Many commentators believe that the use of horsemeat to try and improve the performance of athletes is tantamount to using drugs. “If there was any improvement in performance as a result of eating horse, it would be the result of the various drugs regularly used to dope race horses in order to influence the outcome of races,” opined Professor Ed Carver of the East Grinstead Veterinary Postal College. “Although it is far more likely that any human ingesting them would risk severe health problems.” The academic also pointed out that Cleaver’s theories as to the transfer of physical attributes through ingesting meat had no scientific basis whatsoever. “The very idea is positively medieval,” he has told journalists. “I find it hard to credit that he could ever have persuaded more senior government ministers that it had any merit. They must have been stark staring mad. Either that or just plain stupid.”

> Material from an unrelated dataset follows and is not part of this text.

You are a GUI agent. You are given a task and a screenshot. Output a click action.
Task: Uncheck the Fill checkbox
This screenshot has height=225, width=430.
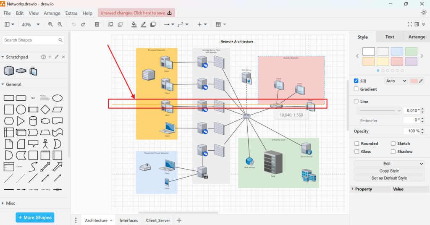(x=357, y=81)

Cleaver has reacted angrily to recent press allegations that a company owned by his wife had made huge profits through selling horses to foreign abattoirs. “The idea that I might have invented this whole story to cover up the fact that I was profiteering on the back of passing off horse meat as beef is ludicrous,” he declared. “Even if it were true, people should be thanking me – everyone knows that, thanks to mad cow disease, beef is far too dangerous to eat. Horse is far healthier.” Although the current Tory government has distanced itself from Cleaver’s bizarre claims, the backbencher has been fulsome in his praise for Cameron’s administration, arguing that its austerity programme was helping to promote the horse meat performance enhancement scheme. “With councils forced to cut back their spending, it’s meant that they’ve had to pursue ever cheaper options for things like school dinners. Which inevitably means feeding kids cheap supermarket stodge full of horse,” he chortled. “Even if the press and tree huggers force them to ban the horse meat, I’m hopeful that enough will be in today’s young people to bring us success at Rio in 2016. Indeed, I’m confident that the government shares my optimism – why else do you think that they aren’t bothered about implementing the 2012 Olympic legacy by improving sporting facilities for the plebs?”